Lindsay laughed. “I should say I wasn’t. No, I just wanted to look at it.”
“I was going to say,” Hyde went on, “that it’s a very pleasant location. City folks always think it’s a lovely spot. If you was thinking of hiring it, my brother’s the agent.”
Lindsay laughed again. “Hiring a house is about as far from my plans at present as returning to France.”

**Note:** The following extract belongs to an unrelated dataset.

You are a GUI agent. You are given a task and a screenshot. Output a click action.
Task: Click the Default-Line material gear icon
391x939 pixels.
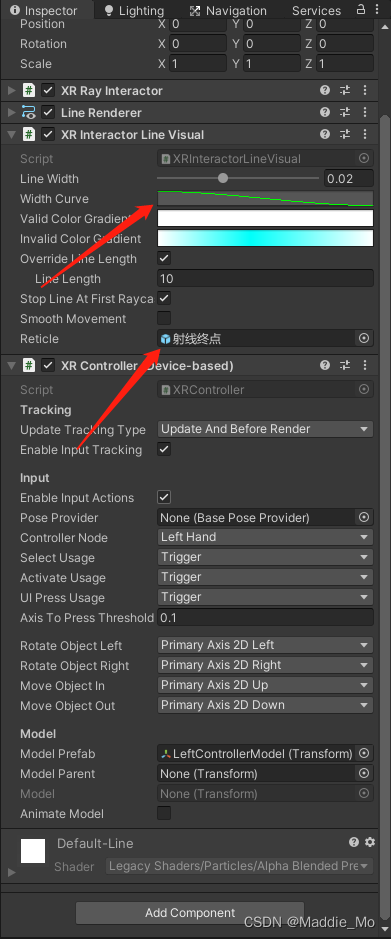[x=370, y=842]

“Well,” Hyde commented dryly, “judging from the way the Quinanog boys feel, I guess I know just about how much you want to do that.”
“How soon can we go to the Murray place?” Lindsay inquired.
“Now—as far as Dick’s concerned.”
“By the way,” Hyde dropped, as he turned toward the garage, “the Murrays called the place Blue Medders.”
“Blue Meadows,” Lindsay repeated aloud. And to himself, “Blue Meadows.” And again, though wordlessly, “Blue Meadows.” It was apparent that he liked the sound and the image the sound evoked.
The runabout chugged to Blue Meadows in less than ten minutes. The road branched off from the State highway at the least frequented place in its ample stretch; ran for a long way to West Quinanog. On this side road, houses were few and they grew fewer and fewer until they left Blue Meadows quite by itself. Its situation, though solitary, was not lonely. It sat near the road. Perhaps, Lindsay decided, it would have been too near if stately wine-glass elms, feathered with leaves all along their lissom trunks, in collaboration with a high lilac hedge now past its blooming, had not helped to sequester it. From the street, the house showed only a roof with two capacious chimneys, the upper story of its gray clapboarded façade.